R: Create an ecologically-organized heatmap using ggplot2...
plot_heatmap
R Documentation
Create an ecologically-organized heatmap using ggplot2 graphics
Description
There are many useful examples of phyloseq heatmap graphics in the
phyloseq online tutorials.
In a 2010 article in BMC Genomics, Rajaram and Oono show describe an
approach to creating a heatmap using ordination methods to organize the
rows and columns instead of (hierarchical) cluster analysis. In many cases
the ordination-based ordering does a much better job than h-clustering.
An immediately useful example of their approach is provided in the NeatMap
package for R. The NeatMap package can be used directly on the abundance
table (otu_table-class) of phylogenetic-sequencing data, but
the NMDS or PCA ordination options that it supports are not based on ecological
distances. To fill this void, phyloseq provides the plot_heatmap()
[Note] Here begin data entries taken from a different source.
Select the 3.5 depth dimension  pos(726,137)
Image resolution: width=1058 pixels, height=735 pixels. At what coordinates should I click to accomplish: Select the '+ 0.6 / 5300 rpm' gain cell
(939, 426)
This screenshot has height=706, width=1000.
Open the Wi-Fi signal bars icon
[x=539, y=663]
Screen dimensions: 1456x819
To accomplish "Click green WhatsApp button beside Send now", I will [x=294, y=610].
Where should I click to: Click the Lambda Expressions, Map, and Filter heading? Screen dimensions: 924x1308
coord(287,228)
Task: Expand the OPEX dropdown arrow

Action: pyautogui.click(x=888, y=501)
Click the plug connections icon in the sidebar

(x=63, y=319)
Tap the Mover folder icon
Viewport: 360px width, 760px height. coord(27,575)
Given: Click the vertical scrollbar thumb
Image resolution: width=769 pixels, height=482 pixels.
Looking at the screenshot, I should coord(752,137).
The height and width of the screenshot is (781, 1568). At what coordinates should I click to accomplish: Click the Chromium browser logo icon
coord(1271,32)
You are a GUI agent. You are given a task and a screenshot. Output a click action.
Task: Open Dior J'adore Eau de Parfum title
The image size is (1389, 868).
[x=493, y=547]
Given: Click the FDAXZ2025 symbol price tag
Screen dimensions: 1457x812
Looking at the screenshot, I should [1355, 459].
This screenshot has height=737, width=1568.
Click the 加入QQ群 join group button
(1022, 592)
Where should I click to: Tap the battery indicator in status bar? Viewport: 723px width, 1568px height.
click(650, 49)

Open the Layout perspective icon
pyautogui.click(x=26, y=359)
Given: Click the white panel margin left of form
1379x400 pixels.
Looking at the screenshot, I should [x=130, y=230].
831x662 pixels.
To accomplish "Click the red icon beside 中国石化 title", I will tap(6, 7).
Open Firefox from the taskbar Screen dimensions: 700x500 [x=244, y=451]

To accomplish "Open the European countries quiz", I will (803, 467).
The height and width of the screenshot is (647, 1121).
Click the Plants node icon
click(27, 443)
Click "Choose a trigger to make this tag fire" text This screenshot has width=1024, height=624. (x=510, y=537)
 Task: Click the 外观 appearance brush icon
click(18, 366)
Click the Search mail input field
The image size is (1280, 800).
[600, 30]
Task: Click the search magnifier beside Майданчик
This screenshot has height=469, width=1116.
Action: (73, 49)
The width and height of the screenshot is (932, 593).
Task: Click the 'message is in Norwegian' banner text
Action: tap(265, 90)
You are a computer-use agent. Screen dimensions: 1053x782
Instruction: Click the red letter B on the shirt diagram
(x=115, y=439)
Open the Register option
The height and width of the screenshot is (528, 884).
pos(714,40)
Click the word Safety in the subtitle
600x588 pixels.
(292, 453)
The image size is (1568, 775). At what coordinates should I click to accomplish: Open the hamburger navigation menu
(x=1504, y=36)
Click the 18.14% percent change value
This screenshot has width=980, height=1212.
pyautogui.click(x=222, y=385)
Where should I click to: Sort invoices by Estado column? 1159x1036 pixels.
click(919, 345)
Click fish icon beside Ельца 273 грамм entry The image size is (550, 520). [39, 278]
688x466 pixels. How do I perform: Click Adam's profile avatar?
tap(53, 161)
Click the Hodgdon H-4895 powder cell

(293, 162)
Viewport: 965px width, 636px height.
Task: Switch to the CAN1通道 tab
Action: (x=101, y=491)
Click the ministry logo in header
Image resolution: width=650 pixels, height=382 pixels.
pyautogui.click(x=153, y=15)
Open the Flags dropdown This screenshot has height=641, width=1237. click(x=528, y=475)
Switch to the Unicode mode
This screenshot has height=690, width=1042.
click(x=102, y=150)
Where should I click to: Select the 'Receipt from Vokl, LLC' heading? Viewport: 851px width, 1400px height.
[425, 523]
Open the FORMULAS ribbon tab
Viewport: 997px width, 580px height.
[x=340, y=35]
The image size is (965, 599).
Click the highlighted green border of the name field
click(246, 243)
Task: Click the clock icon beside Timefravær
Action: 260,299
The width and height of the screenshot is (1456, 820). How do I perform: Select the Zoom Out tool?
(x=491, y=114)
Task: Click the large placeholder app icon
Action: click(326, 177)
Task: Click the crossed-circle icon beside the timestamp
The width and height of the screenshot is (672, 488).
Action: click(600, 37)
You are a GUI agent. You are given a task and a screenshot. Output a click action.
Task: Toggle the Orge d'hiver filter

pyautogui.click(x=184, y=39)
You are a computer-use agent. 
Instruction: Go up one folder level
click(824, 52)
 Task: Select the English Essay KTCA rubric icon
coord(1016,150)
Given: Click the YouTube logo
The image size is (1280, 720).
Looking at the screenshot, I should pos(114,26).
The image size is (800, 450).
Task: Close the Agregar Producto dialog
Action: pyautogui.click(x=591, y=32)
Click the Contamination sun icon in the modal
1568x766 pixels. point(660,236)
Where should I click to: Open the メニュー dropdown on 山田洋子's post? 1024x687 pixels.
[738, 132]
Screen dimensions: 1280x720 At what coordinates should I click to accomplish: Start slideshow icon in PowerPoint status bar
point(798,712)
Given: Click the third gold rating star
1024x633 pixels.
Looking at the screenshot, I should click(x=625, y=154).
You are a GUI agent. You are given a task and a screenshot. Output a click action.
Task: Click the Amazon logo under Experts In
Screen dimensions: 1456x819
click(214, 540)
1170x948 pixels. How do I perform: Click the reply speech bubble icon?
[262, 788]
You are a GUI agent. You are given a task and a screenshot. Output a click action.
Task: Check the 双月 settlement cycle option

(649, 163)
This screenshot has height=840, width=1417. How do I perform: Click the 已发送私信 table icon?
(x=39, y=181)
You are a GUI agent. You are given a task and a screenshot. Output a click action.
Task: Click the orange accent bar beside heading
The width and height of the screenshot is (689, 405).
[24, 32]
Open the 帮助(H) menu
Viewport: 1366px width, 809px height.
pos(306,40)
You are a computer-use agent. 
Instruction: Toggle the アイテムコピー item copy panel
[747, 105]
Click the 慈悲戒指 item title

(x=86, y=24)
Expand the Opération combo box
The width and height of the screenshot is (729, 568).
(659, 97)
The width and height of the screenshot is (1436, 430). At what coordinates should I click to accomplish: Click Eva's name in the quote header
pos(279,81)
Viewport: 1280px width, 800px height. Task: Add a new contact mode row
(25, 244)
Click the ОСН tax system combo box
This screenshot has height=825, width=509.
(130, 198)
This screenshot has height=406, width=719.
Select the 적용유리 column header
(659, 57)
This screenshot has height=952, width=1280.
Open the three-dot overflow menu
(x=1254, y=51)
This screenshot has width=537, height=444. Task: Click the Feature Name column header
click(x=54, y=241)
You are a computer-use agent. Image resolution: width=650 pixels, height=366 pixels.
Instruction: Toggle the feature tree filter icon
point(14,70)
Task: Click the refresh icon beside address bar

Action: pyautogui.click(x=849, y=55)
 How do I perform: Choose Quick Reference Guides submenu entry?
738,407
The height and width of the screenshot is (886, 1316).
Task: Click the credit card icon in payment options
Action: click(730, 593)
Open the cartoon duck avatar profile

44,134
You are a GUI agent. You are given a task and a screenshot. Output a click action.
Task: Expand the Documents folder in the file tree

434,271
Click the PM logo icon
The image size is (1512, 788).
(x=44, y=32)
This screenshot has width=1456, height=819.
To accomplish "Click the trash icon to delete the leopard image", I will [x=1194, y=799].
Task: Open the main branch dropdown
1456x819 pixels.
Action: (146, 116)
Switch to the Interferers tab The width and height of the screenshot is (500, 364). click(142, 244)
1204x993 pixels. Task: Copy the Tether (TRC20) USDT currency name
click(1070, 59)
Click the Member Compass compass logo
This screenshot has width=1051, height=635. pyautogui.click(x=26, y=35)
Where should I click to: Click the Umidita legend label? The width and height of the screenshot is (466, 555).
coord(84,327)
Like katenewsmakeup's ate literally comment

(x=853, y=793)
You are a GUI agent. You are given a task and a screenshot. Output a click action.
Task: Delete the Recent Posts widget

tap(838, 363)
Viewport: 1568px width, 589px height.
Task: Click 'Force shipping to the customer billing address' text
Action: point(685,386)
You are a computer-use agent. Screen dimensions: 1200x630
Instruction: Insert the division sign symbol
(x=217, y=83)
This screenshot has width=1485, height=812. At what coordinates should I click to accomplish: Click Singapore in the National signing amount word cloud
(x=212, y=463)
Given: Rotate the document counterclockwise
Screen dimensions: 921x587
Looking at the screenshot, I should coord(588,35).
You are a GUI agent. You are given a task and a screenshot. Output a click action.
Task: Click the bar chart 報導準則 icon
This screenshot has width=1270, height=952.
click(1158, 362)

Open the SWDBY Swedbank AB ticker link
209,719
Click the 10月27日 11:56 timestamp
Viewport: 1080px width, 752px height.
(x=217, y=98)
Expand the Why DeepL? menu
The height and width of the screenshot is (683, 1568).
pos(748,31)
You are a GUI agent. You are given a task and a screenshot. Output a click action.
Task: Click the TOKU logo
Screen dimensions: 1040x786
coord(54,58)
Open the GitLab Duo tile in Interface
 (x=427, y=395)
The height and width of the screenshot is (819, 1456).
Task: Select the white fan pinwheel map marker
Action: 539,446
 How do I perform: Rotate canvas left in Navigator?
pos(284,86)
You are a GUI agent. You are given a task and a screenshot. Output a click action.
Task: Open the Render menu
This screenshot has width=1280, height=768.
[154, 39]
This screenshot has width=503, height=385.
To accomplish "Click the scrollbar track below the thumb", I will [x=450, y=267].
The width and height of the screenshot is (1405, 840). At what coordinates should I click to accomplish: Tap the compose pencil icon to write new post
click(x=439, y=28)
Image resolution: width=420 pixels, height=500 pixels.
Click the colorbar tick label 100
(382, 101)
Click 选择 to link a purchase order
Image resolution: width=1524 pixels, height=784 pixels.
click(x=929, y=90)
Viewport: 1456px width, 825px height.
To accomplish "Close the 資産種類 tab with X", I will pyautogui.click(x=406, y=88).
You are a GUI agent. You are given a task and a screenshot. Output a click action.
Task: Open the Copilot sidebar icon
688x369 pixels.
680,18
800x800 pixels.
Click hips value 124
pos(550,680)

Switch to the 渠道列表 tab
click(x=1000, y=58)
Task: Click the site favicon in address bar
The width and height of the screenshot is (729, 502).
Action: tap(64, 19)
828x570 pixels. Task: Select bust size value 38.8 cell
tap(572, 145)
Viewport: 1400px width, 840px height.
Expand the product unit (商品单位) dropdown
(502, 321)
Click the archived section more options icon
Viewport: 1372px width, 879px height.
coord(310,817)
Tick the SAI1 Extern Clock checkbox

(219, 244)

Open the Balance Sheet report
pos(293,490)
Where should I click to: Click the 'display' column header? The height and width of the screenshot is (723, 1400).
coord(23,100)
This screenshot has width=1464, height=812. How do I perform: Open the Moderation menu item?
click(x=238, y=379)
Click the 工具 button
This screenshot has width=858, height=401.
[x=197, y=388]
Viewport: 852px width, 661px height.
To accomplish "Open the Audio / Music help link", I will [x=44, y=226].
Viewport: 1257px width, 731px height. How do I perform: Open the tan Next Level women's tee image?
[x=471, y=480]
function as an ecology-oriented variant of the NeatMap approach to organizing
a heatmap and build it using ggplot2 graphics tools.
The distance and method arguments are the same as for the
plot_ordination function, and support large number of
distances and ordination methods, respectively, with a strong leaning toward
ecology.
This function also provides the options to re-label the OTU and sample
axis-ticks with a taxonomic name and/or sample variable, respectively,
in the hope that this might hasten your interpretation of the patterns
(See the sample.label and taxa.label documentation, below).
Note that this function makes no attempt to overlay hierarchical
clustering trees on the axes, as hierarchical clustering is not used to
organize the plot. Also note that each re-ordered axis repeats at the edge,
and so apparent clusters at the far right/left or top/bottom of the
heat-map may actually be the same. For now, the placement of this edge
can be considered arbitrary, so beware of this artifact of this graphical
representation. If you benefit from this phyloseq-specific implementation
of the NeatMap approach, please cite both our packages/articles.
(Required). The data, in the form of an instance of the
phyloseq-class. This should be what you get as a result
from one of the
import functions, or any of the processing downstream.
No data components beyond the otu_table are strictly
necessary, though they may be useful if you want to re-label the
axis ticks according to some observable or taxonomic rank, for instance,
or if you want to use a UniFrac-based distance
(in which case your physeq data would need to have a tree included).
method
(Optional).
The ordination method to use for organizing the
heatmap. A great deal of the usefulness of a heatmap graphic depends upon
the way in which the rows and columns are ordered.
distance
(Optional). A character string.
The ecological distance method to use in the ordination.
See distance.
sample.label
(Optional). A character string.
The sample variable by which you want to re-label the sample (horizontal) axis.
taxa.label
(Optional). A character string.
The name of the taxonomic rank by which you want to
re-label the taxa/species/OTU (vertical) axis.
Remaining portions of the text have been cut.